◆ **PASSAGE GIVEN**:
-------

Defining Entity Types

Within the independent and dependent entities are entity types:
• Core entities-- These are sometimes called primary or prime entities. They represent the important objects about which the enterprise in interested in keeping data.
• Code/reference/classification entities-These entities contain rows that define the set of values, or domain, for an attribute.
• Associative entities--These entities are used to resolve many-to-many relationships.
• Subtype entities-These entities come in two types, exclusive and inclusive.

Core Entity

Core entities are the most important objects about which an enterprise is interested in keeping data. They are often referred to as prime, principal, or primary entities. Because these entities are so important, it is likely that they are used elsewhere in the enterprise. Take the time to look for similar entities because there are many opportunities for the reuse of core entities. Core entities should be modeled consistently throughout the enterprise. Good modelers consider this an essential best practice.

-------

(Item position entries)
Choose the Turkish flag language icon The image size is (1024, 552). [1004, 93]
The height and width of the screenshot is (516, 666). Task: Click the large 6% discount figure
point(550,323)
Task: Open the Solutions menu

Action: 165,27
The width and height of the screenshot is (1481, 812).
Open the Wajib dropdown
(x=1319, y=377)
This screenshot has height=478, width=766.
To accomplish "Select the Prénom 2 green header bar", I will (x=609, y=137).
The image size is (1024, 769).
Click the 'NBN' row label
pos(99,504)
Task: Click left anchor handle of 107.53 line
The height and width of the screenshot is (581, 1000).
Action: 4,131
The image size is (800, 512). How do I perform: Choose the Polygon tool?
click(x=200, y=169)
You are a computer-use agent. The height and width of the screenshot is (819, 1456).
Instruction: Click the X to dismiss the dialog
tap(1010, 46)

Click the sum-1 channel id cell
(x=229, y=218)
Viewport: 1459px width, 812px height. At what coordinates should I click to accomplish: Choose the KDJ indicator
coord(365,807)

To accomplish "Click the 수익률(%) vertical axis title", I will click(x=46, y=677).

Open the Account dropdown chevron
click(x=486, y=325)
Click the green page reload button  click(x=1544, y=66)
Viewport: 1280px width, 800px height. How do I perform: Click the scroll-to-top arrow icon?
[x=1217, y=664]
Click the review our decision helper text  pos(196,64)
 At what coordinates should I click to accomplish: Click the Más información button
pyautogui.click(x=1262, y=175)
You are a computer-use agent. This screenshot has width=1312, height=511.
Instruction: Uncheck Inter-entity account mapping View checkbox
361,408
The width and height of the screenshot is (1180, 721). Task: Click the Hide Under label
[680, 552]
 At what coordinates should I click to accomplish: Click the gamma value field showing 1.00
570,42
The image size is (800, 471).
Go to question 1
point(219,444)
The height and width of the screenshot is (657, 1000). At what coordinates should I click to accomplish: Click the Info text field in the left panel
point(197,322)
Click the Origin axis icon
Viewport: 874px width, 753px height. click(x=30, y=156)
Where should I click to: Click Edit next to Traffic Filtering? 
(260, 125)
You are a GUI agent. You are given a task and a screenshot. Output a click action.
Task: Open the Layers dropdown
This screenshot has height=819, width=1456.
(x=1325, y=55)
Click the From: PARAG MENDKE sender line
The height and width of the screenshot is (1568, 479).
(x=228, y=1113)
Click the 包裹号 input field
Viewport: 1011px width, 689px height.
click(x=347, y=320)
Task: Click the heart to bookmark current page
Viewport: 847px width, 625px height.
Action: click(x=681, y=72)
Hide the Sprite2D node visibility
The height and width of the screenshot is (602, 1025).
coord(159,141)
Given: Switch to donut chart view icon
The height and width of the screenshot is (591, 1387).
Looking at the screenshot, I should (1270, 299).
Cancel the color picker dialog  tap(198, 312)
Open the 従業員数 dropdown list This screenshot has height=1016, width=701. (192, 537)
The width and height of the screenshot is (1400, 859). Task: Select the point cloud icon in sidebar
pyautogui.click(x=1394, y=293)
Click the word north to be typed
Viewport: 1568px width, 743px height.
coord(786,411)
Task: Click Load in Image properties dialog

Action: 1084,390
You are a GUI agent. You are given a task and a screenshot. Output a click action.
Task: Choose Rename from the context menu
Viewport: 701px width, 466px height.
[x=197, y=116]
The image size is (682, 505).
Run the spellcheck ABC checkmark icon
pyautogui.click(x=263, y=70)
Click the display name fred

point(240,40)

-------

◆ **GIVEN EXERCISE A**:
Answer these questions from the passage on entity types:
(i) What are associative entities used to resolve?
(ii) Which two types do subtype entities come in?
(iii) What do code/reference/classification entities contain?
◆ **GIVEN EXERCISE B**: Duplicate the part of the records that opens with the line containing "Task: Click left anchor handle of 107.53 line" and closes with the line containing "point(219,444)", including both of those lines.

◆ **OUTPUT A**:
(i) Many-to-many relationships.
(ii) Exclusive and inclusive.
(iii) Rows that define the set of values, or domain, for an attribute.

◆ **OUTPUT B**:
Task: Click left anchor handle of 107.53 line
The height and width of the screenshot is (581, 1000).
Action: 4,131
The image size is (800, 512). How do I perform: Choose the Polygon tool?
click(x=200, y=169)
You are a computer-use agent. The height and width of the screenshot is (819, 1456).
Instruction: Click the X to dismiss the dialog
tap(1010, 46)

Click the sum-1 channel id cell
(x=229, y=218)
Viewport: 1459px width, 812px height. At what coordinates should I click to accomplish: Choose the KDJ indicator
coord(365,807)

To accomplish "Click the 수익률(%) vertical axis title", I will click(x=46, y=677).

Open the Account dropdown chevron
click(x=486, y=325)
Click the green page reload button  click(x=1544, y=66)
Viewport: 1280px width, 800px height. How do I perform: Click the scroll-to-top arrow icon?
[x=1217, y=664]
Click the review our decision helper text  pos(196,64)
 At what coordinates should I click to accomplish: Click the Más información button
pyautogui.click(x=1262, y=175)
You are a computer-use agent. This screenshot has width=1312, height=511.
Instruction: Uncheck Inter-entity account mapping View checkbox
361,408
The width and height of the screenshot is (1180, 721). Task: Click the Hide Under label
[680, 552]
 At what coordinates should I click to accomplish: Click the gamma value field showing 1.00
570,42
The image size is (800, 471).
Go to question 1
point(219,444)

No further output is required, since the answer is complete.